The fact that these hits often go unmonitored at the high school, collegiate and professional levels makes them all the more troublesome to Bazarian, especially in light of former NFL players dealing with dementia.

‘You see a player take a hit and pop back up and assume they’re fine,’ said Bazarian, who has been at Rochester since 1994. ‘What we’re finding is that’s not the case at all. Players that aren’t dazed, confused or knocked out still put their brain health on the line.’

This study has more depth than Bazarian’s high school one, but more importantly, it has the financial backing of professional football. The NFL donated a $99,000 grant to back Bazarian’s project and the costly brain scans and helmet technology that came with it.

Bazarian and head athletic trainer Eric Rozen picked their 10 test subjects carefully. In August, two offensive linemen, three defensive linemen, two linebackers, a tight end, fullback and running back were selected to participate in the season-long study.

Rozen said the study emphasized linemen for a reason. In the trenches, players absorb the most mild or secondary blows.

‘For the most part, we’re not talking about skill position players,’ Rozen said. ‘We wanted to look at the guys whose heads were getting thrown around fifty times a game.’

The 10 at-risk players were given diffusion tensor imaging scans — what Bazarian calls ‘MRI scans on steroids’ — at the beginning of the season. The scans color code what sections of the brain have been adversely affected by head trauma.

At various points in the season, study coordinator Kirsten Ross and medical student Bobby Klein collect additional data right from the players’ helmets. The ordinary-looking Riddell Speed model helmets are fitted with data chips capable of storing information up to about 200 individual collisions.

Rozen said the study gets more comprehensive with each new data collection.

‘We want to have as many plot points as possible,’ Rozen said. ‘If these players are in fact getting worse, we need to know where before we know why.’

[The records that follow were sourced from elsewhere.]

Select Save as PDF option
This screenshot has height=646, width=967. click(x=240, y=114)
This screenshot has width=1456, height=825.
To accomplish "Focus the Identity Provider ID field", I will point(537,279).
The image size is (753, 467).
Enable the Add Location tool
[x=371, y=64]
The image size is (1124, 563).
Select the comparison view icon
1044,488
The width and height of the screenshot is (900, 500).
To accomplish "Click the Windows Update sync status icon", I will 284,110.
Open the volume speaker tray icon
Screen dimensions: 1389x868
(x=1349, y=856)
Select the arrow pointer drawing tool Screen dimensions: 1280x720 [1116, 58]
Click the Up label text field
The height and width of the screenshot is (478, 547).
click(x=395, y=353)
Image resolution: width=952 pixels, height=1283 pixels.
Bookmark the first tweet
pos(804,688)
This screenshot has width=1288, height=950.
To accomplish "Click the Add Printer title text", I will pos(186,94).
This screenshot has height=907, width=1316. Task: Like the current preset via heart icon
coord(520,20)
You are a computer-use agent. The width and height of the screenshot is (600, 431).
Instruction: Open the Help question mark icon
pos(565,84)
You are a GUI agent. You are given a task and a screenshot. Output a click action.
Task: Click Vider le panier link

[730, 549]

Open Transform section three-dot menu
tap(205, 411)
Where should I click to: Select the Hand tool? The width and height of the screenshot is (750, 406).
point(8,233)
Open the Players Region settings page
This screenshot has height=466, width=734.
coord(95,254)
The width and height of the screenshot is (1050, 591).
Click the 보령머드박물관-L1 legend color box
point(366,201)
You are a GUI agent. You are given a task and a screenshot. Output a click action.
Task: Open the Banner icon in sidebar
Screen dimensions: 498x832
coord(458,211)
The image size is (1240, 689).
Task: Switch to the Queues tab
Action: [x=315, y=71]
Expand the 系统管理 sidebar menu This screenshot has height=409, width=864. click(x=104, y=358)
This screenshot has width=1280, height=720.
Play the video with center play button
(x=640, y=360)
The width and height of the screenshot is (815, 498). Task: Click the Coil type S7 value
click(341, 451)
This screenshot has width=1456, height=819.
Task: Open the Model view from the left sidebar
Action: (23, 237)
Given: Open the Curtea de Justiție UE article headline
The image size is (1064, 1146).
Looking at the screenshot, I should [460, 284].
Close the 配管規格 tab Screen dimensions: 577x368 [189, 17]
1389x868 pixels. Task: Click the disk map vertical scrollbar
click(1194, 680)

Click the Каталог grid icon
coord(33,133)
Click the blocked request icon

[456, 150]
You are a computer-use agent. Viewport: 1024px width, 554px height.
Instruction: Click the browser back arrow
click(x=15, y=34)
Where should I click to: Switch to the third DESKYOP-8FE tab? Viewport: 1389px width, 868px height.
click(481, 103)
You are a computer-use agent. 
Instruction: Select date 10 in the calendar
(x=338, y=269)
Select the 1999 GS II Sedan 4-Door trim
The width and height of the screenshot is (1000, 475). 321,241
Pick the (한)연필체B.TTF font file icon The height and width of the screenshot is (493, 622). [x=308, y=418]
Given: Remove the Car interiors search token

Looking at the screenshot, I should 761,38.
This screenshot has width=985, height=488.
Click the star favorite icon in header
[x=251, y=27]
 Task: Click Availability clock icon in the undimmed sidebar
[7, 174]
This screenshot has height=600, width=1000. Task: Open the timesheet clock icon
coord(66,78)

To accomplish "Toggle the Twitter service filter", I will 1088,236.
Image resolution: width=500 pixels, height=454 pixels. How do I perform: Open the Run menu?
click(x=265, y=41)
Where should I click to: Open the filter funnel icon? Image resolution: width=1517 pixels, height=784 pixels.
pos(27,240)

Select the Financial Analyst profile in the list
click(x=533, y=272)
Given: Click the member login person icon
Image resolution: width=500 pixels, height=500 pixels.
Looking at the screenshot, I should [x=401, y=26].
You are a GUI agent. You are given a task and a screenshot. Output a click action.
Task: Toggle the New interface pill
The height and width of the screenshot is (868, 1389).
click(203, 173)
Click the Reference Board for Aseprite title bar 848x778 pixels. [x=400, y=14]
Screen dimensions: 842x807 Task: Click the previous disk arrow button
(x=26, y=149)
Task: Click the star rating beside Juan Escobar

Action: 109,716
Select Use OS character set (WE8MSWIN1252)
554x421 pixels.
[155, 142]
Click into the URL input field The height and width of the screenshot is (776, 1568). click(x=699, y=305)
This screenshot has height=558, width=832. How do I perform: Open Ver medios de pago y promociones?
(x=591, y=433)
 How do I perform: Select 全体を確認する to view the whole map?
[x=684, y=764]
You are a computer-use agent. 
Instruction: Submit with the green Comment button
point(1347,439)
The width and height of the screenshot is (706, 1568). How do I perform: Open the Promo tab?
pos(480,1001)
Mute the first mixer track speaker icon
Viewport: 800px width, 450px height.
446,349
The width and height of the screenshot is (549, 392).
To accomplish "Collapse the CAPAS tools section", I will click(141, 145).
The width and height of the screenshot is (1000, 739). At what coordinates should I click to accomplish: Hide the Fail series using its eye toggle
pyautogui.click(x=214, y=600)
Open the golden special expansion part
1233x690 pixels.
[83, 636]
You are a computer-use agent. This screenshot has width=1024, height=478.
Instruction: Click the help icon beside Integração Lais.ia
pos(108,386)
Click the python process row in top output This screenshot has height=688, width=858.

Bazarian and Rozen will administer another DTI scan at the end of the season Nov. 12 after a home game against Hobart, and they will compare data right after.

Brian Rieger, director of the Concussion Management Program at Upstate Medical University Hospital, said he expects the data to show that the mild or moderate hits aren’t so mild or moderate.

‘Any time a player sustains repetitive head trauma over the course of months, that player will be worse for wear,’ Rieger said. ‘Even if the player isn’t experiencing highlight-reel hits, there’s still the opportunity for damage.’

But there’s also the opportunity to heal. Bazarian never measured the amount of brain function that returned to players in his 2008 study, but he plans to analyze the 10 subjects of his 2011 study six months after the season.

Bazarian has a hypothesis about the amount of healing that will take place in the six months of non-football activity.

‘They’ll heal, but some long-term effects are expected,’ Bazarian said. ‘We can’t wait for the results.’

Neither can Greene’s players. The Rochester players are eager to find out just how dangerous the game is for their bodies.

Greene realized just how interested his players were at the prospect of joining the study in the summer, when he asked for 10 volunteers and got many more.

Rochester Athletic Director George VanderZwaag said the opportunity to participate in an NFL-sponsored study was enticing for the university’s academic interests, too.

‘As a research institution, you’re happy to carry the banner for any project like this,’ VanderZwaag said. ‘We’re happy the NFL gave our university that grant.’

Greene is happy, too. The end result of the program has the potential to make the game he coaches safer for all players at every level of competition.

‘Player safety has become a priority,’ Greene said. ‘We hope that we find out what the best way to keep our players safe and healthy is through this study.’